## SHORT EXERCISE A
According to the movie review, what sport is Dr. Murray's son shown playing in the film?

## EXTRACT
Click image to access the IMDb.com listing for this 2019 movie.


Official Trailer on YouTube.


Click image to access the Amazon listing for the BOOK.


OK, I will admit upfront that I am not your typical audience for this movie — which is about how the classic ‘Oxford English Dictionary‘ came to be created.. For a start, one of the settings in this movie is my old school, Mill Hill (in London). Moreover, I have read THE book (by Simon Winchester on which the movie is based), know additional bits about the history of the Dictionary and furthermore adore ‘THE OXFORD’ and what it stands for. So, I was not going to be an easy customer to please — though I desperately wanted the movie to WOW I. Alas, it did NOT.

For a start, it misrepresented the history involving Mill Hill and the scene they show involving Mill Hill does NOT show anything close to what Mill Hill looks like! And that was how the movie started. So, I was not impressed. It would NOT have been difficult to have shot the scene at Mill Hill since the buildings, from the time, are still there. Plus, they show Dr. Murray’s son playing field hockey. Yes, we played hockey at Mill Hill but the school is more of a rugby and cricket school. So, that was part irritating. Then the movie gets the dates and facts WRONG! The Murrays did not move to Oxford as soon as he became Editor. The first five-years of the Dictionary were at Mill Hill. So, the movie misrepresents that.

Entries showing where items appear
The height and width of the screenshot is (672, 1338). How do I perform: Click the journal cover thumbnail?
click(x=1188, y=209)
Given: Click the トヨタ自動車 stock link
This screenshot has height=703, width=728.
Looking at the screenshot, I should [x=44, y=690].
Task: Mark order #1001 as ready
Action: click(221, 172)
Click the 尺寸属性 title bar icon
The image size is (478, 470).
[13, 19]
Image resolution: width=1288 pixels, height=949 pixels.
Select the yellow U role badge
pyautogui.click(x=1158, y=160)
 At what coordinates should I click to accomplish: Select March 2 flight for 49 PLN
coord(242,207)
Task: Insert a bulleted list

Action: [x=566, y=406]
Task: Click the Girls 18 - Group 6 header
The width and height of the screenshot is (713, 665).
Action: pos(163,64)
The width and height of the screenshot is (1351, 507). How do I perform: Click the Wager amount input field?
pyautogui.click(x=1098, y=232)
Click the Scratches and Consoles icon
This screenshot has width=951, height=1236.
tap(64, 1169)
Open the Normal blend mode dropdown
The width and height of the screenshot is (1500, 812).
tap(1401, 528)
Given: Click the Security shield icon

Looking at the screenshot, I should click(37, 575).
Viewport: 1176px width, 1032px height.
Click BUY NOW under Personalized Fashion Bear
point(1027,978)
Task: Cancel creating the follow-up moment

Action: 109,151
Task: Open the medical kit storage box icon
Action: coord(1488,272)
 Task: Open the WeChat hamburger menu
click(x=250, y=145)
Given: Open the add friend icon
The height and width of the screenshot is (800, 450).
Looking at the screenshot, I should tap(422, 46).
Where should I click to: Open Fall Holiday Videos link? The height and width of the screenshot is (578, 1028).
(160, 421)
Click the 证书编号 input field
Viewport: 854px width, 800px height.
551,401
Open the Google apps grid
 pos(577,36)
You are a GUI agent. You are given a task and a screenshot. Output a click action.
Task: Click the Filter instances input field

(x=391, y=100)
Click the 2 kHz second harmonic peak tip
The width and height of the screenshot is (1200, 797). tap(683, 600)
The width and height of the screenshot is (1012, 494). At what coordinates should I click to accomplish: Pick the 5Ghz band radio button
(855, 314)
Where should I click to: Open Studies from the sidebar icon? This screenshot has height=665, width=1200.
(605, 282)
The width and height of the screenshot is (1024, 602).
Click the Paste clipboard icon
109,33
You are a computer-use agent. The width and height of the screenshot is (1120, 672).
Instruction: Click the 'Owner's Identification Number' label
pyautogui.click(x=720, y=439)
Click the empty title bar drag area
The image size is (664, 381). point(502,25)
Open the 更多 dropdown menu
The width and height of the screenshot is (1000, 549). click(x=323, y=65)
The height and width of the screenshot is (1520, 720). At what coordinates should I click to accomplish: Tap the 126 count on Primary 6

## SHORT EXERCISE B
Copy the records from their first line through the line containing "Action: [x=566, y=406]", replacing every "Select" with "Choose" and changing nothing else.

## TASK RESULT A
Field hockey.

## TASK RESULT B
The height and width of the screenshot is (672, 1338). How do I perform: Click the journal cover thumbnail?
click(x=1188, y=209)
Given: Click the トヨタ自動車 stock link
This screenshot has height=703, width=728.
Looking at the screenshot, I should [x=44, y=690].
Task: Mark order #1001 as ready
Action: click(221, 172)
Click the 尺寸属性 title bar icon
The image size is (478, 470).
[13, 19]
Image resolution: width=1288 pixels, height=949 pixels.
Choose the yellow U role badge
pyautogui.click(x=1158, y=160)
 At what coordinates should I click to accomplish: Choose March 2 flight for 49 PLN
coord(242,207)
Task: Insert a bulleted list

Action: [x=566, y=406]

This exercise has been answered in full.